Personal information
- Full name: Ihar Uladzimiravich Bryshtel
- Date of birth: 13 July 1987 (age 39)
- Place of birth: Kobryn District, Brest Region, Belarus SSR, Soviet Union
- Height: 1.83 m (6 ft 0 in)
- Position: Forward

Senior career*
- Years: Team / Apps / (Gls)
- 2006: Kobrin / 10 / (0)
- 2013–2014: Kobrin / 14 / (15)
- 2014: Belita-Viteks Uzda / 6 / (3)
- Total:  / 30 / (18)

International career^{‡}
- 2009–: Belarus (beach soccer) / >100 / (>100)

= Ihar Bryshtel =

Belarusian beach soccer player (born 1987)

Ihar Uladzimiravich Bryshtel (Ігар Уладзіміравіч Брыштэль; Игорь Владимирович Бриштель; born 13 July 1987) is a Belarusian beach soccer and occasional association football player who plays as a forward for the Belarus national team.

==Career==
Bryshtel made his debut for Belarus soon after the national team was formed, against the Netherlands at the third stage of the 2009 Euro Beach Soccer League. Over the next ten years, he collected over 100 caps for Belarus and established a reputation as one of Europe's most prolific strikers, scooping multiple top scorer and best player awards in international competitions; he was also named best Belarusian player of the year seven times during this period.

In July 2017, Bryshtel scored his 100th goal for Belarus against Lithuania at an exhibition tournament. In 2019, he signed for top Russian club Kristall, having played for other Russian clubs since 2011. He was also part of the Belarusian squad the 2019 FIFA Beach Soccer World Cup, Belarus's first appearance at the World Cup, ending the tournament as the team's top goalscorer with four.

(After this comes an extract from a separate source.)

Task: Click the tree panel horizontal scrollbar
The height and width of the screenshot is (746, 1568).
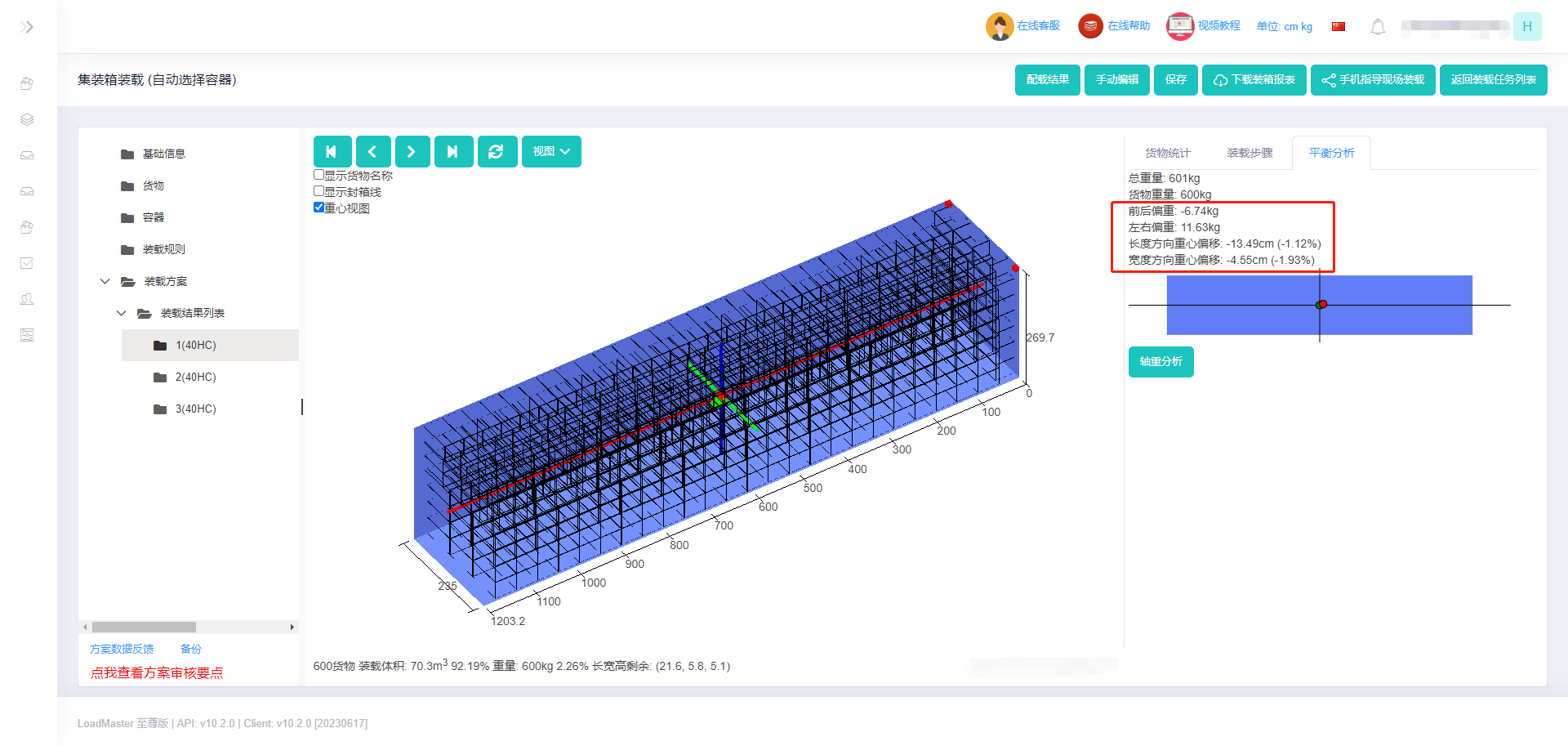Action: (x=144, y=627)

In August 2020, Bryshtel was one of many Belarusian athletes to speak out against the Lukashenko regime during the 2020–2021 Belarusian protests. As a matter of politics, this resulted in his banishment from the national team; he was captain at the time of his exclusion, and his time in exile included missing out on Belarus's 2021 FIFA Beach Soccer World Cup campaign. He continued to play club beach soccer in Russia, for Kristall, during this time, racking up over 100 goals and appearances, winning multiple Russian league titles. In February 2023, Bryshtel publicly expressed "repentance" for his actions and was assimilated back into the national team.

Bryshtel's impact on his return was instant, winning the best player award at the World Cup qualifiers in July and being voted as Belarusian player of the year for an eighth time. He was subsequently included in Belarus's 12-man roster for the 2024 World Cup.

==Statistics==
Note: Some of the sources of these statistics may have counted an appearance when the player was actually an unused substitute.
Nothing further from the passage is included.